Aufgaben:
[a] Schreiben Sie aus dem Text über den Umbau in Hittisau wortgetreu ab, beginnend bei den Worten „Im Osten des“ und endend nach den Worten „Handwerksbetriebe Mitglieder sind.“.
[b] Prüfen Sie, ob die folgenden Aussagen mit dem Text über den Umbau in Hittisau übereinstimmen, und antworten Sie jeweils mit Ja oder Nein sowie den entscheidenden Worten des Textes als genaues Zitat: (i) Das umgebaute Gebäude bietet eine Fläche von 1.100 Quadratmetern. (ii) Für die Dämmung wurde Lehm verwendet. (iii) Der Wintergarten befindet sich auf der Nordseite des Gebäudes.
[c] Beantworten Sie anhand des Textes über den Umbau in Hittisau die folgenden Fragen:
(i) In welchem Teil des Bregenzerwalds liegt Hittisau?
(ii) Für wie viele Mitarbeiterinnen und Mitarbeiter soll eine offene und einladende Atmosphäre geschaffen werden?
(iii) Aus welchem Holz besteht die diagonal verschalte Lattung der Fassade?

Umbau in Hittisau

Von der Scheune zur zeitgemäßen Arbeits- und Produktionsstätte

Der Architekt und Lichtdesigner Georg Bechter hat im Bregenzerwald ein landwirtschaftliches Gebäude umgebaut. Entstanden ist eine zeitgemäße Arbeits- und Produktionsstätte mit Lichtpunkten und -trichtern, die auf nachhaltige Materialien und lokale Wertschöpfungsketten setzt.

Gallerie

Aus Wald gemacht

Im Osten des Bregenzerwalds liegt die kleine Gemeinde Hittisau, eingebettet in Wiesen, Wälder und Berge. Die Gegend ist geprägt vom heimischen Werkstoff Holz – in Form von Handwerksbetrieben, Sägewerken, privaten und öffentlichen Gebäuden aus Holz. Vorarlberg ist auch bekannt für den Werkraum Bregenzerwald, einer Plattform für zeitgenössisches Handwerk, in der auch Georg Bechter sowie einige der am Projekt beteiligten Handwerksbetriebe Mitglieder sind.

Der Architekt und Lichtdesigner ist hier aufgewachsen und hat das riesige, ehemals landwirtschaftlich genutzte Gebäude umgebaut. Auf 1.100 Quadratmetern Fläche gibt es nun keine Kühe im Stall mehr, sondern sind Arbeitsplätze und Werkstätten seines Architekturbüros und seiner Leuchtenfirma untergebracht. Die Idee: das Vorhandene weiter zu nutzen und dabei eine offene und einladende Atmosphäre für 15 Mitarbeiterinnen und Mitarbeiter zu schaffen. Die lokale Wertschöpfungskette im Blick, setzte Bechter bei diesem Projekt auf natürliche Materialien und beauftragte heimische Handwerker. Die Verwendung von gestampfter und geschliffener Erde für den Boden, Lehm aus der eigenen Baugrube für den Putz der Wände sowie Heu, Stroh und Schafwolle für die Dämmung sind nur einige Beispiele für diesen nachhaltigen Gestaltungsansatz.

Einst ein Stall

Ställe und Scheunen prägen die Kulturlandschaft des Bregenzerwalds. Heute oftmals leerstehend und ungenutzt, stellen sie schon aufgrund ihrer Größe eine architektonische Herausforderung dar. „Die an diesem Ort seit Jahrzehnten gelebte Naturverbundenheit spiegelt sich im Umbau in der Wahl der Materialien sowie in der Entwicklung der Räume und Nachnutzung wider“, sagt Bechter. Das ehemalige Wirtschaftsgebäude liegt am Rand eines Baumischgebiets und sollte einen Mehrwert schaffen, was bereits an der Fassadengestaltung sichtbar wird: Eine diagonal verschalte Holzlattung aus heimischer Bergfichte erzeugt eine wabenhafte, dreidimensionale und sehr dekorative Struktur. Dazu gesellt sich ein luftiger und im Dunkeln schon von Weiten leuchtender Wintergarten auf der Südseite des Baukörpers, der sich zur Landschaft hin öffnet. Ursprünglich befand sich hier ein Vordach, unter dem die Maschinen des elterlichen Bauernhofs abgestellt wurden.

Datensätze:
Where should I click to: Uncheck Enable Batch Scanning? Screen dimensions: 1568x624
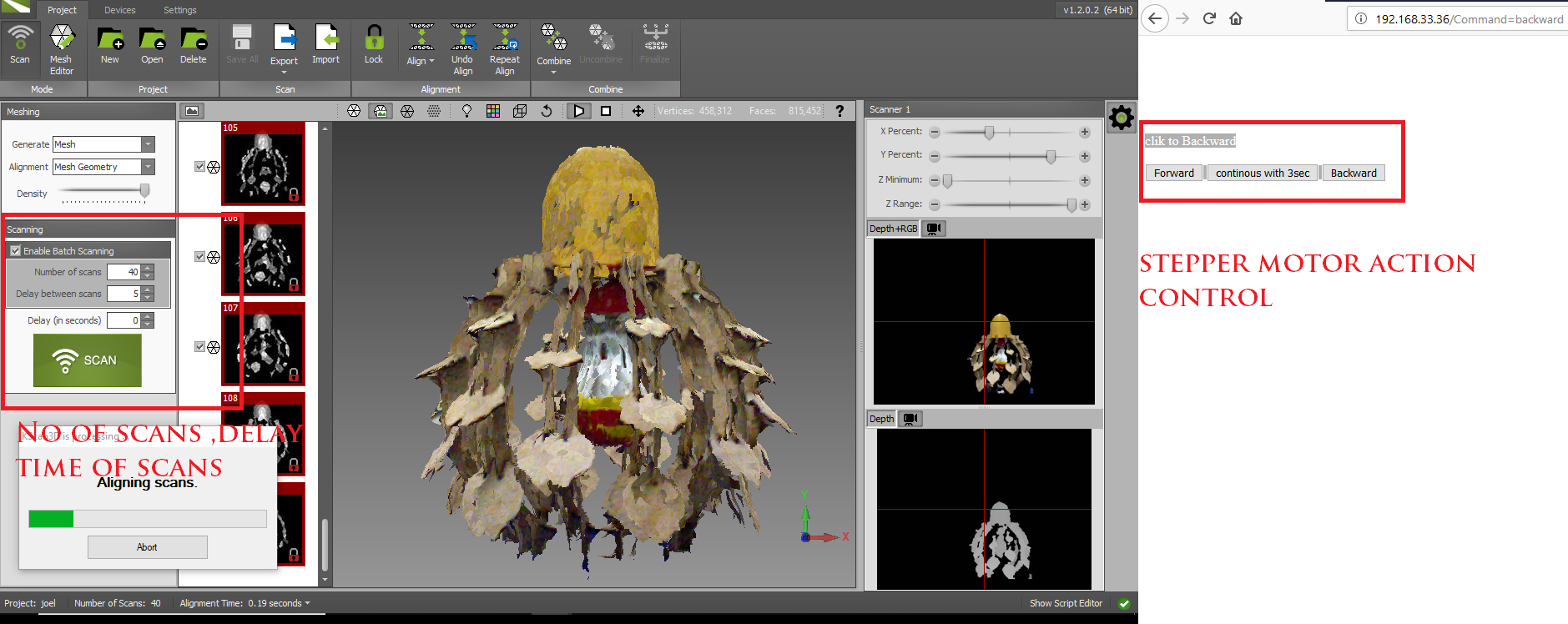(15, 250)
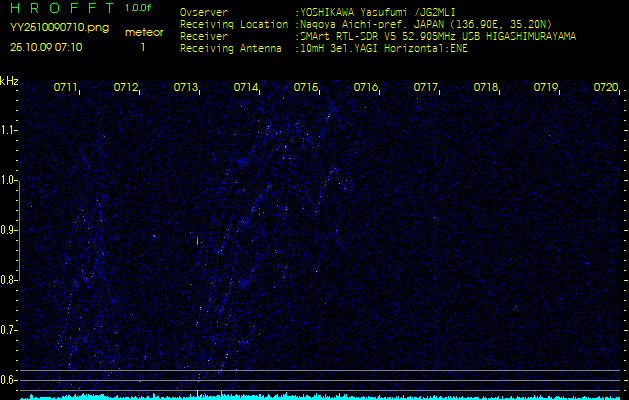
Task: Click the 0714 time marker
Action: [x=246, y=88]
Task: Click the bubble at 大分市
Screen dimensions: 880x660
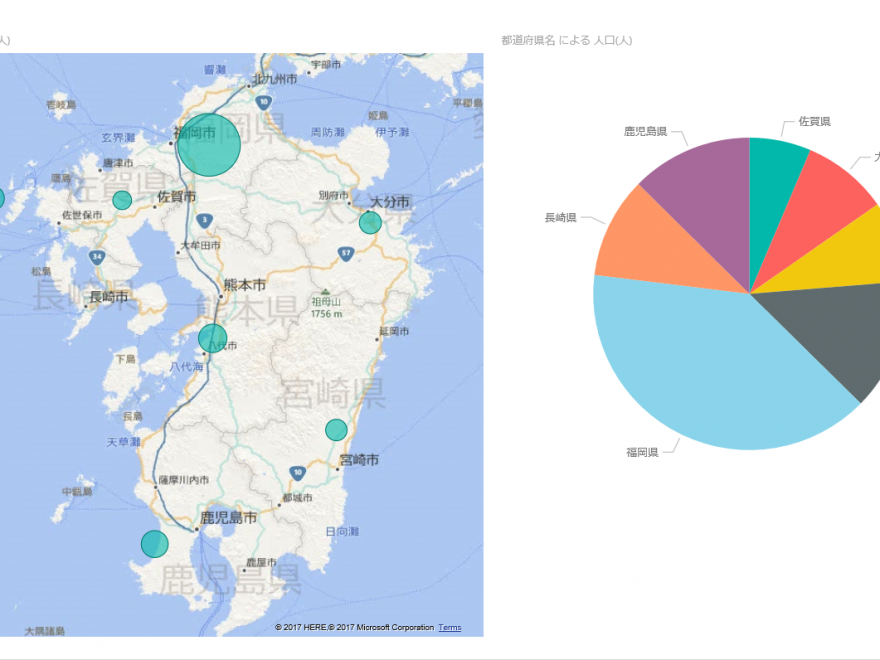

Lösungen:
[a]
Im Osten des Bregenzerwalds liegt die kleine Gemeinde Hittisau, eingebettet in Wiesen, Wälder und Berge. Die Gegend ist geprägt vom heimischen Werkstoff Holz – in Form von Handwerksbetrieben, Sägewerken, privaten und öffentlichen Gebäuden aus Holz. Vorarlberg ist auch bekannt für den Werkraum Bregenzerwald, einer Plattform für zeitgenössisches Handwerk, in der auch Georg Bechter sowie einige der am Projekt beteiligten Handwerksbetriebe Mitglieder sind.

[b]
(i) Ja – „Auf 1.100 Quadratmetern Fläche“
(ii) Nein – „Heu, Stroh und Schafwolle für die Dämmung“
(iii) Nein – „Wintergarten auf der Südseite des Baukörpers“

[c]
(i) Im Osten des Bregenzerwalds.
(ii) Für 15 Mitarbeiterinnen und Mitarbeiter.
(iii) Aus heimischer Bergfichte.